Ai Weiwei's look at refugee life

It seems ridiculous, not to mention unfair, to review Ai Weiwei's epic Human Flow in abbreviated form. But faced with the choice of ignoring Ai's movie during a busy week or calling attention to it -- even in meager fashion -- I decided to choose the latter course. An artist with an international reputation, Ai takes a sweeping, often heart-breaking look at the throngs of people who, through no fault of their own, have been dislocated. Making use of drone shots and of more intimate earth-bound footage, Ai condenses a year's worth of filming into two hours and 20 minutes, occasionally appearing in the movie to console those who are suffering. (I didn't see Ai's on-camera stints -- though brief -- as necessary.) Ai and his crew capture so many memorable images that it becomes nearly impossible to sort through them.

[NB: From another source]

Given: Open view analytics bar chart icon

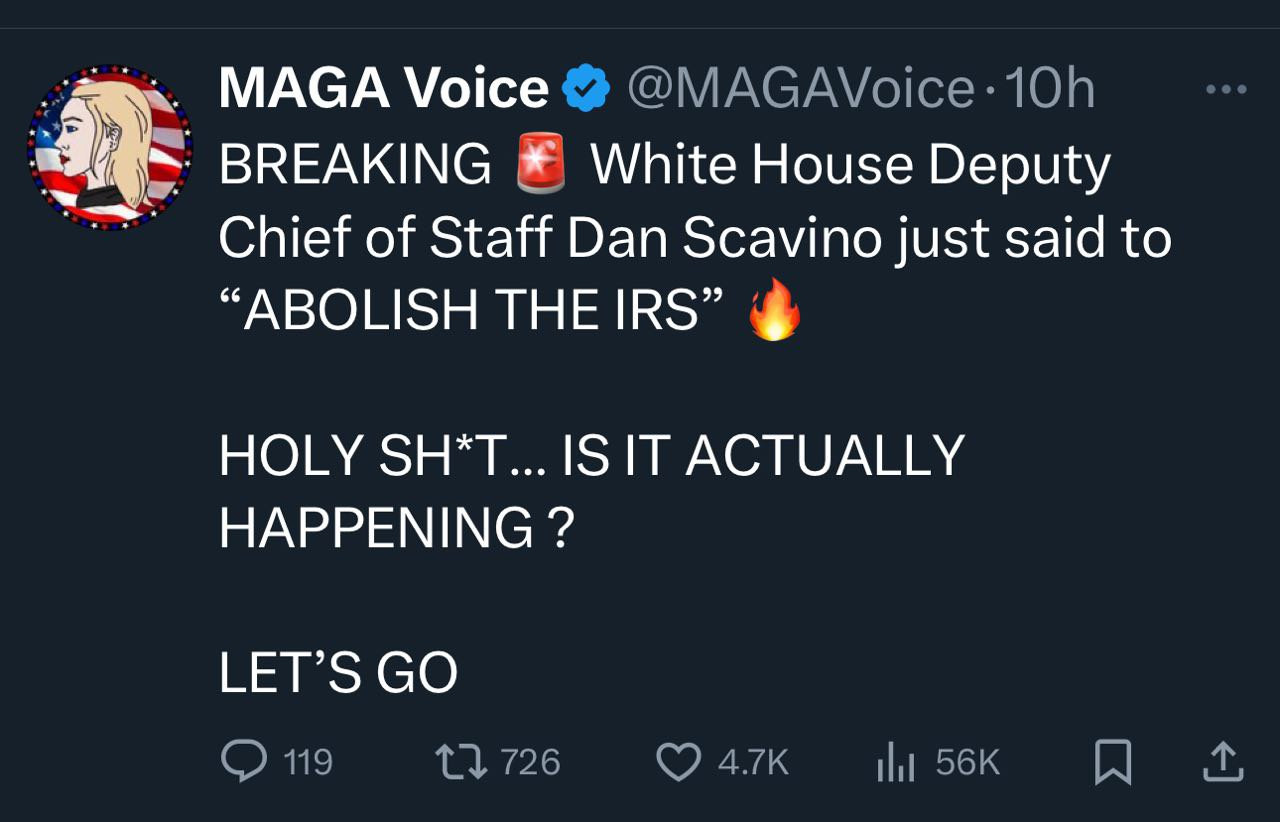Looking at the screenshot, I should (x=896, y=764).
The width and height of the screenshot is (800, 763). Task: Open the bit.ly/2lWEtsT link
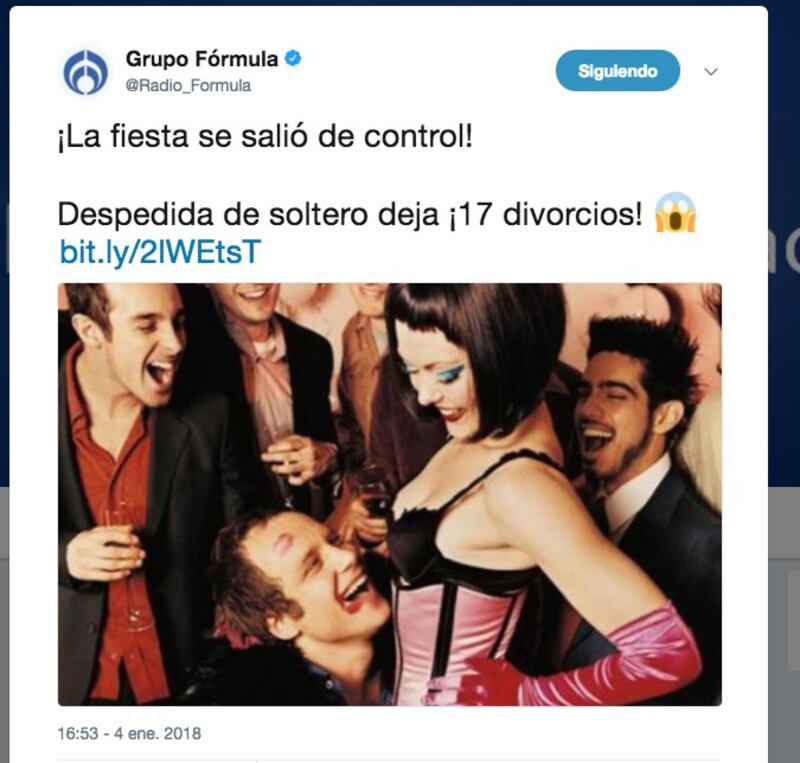coord(160,252)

A group of refugees crosses a turbulent river only to face a terrible obstacle, a barbed wire fence at the Greek/Macedonian border. Exhausted refugees are picked out of boats by rescue workers. Muddy refugee camps look dauntingly bleak. Ai isn't afraid to let his images speak for themselves, but he also puts bits of information on the screen and adds interviews. We meet Syrian refugees, as well as refugees from Kenya, Bangladesh, Afghanistan, and Gaza. We travel with Ai along the U.S.-Mexican order. The film makes you realize how violence has caused massive movements of people across the surface of our battered planet. In all, Ai visited 23 countries, and he exposes the kind of suffering that comes from losing one's place -- both geographically and culturally. An overhead shot of refugees in Turkey makes people look like microbes; it's as if we're observing life on Earth from the perspective of aliens and wondering about the conditions that have forced more than 65 million people from their homes since the end of World War II. The movie's title includes the word "human." And Ai leaves us with a question he doesn't have to state: If we wish to call ourselves human in any meaningful way, how can we ignore what we've seen?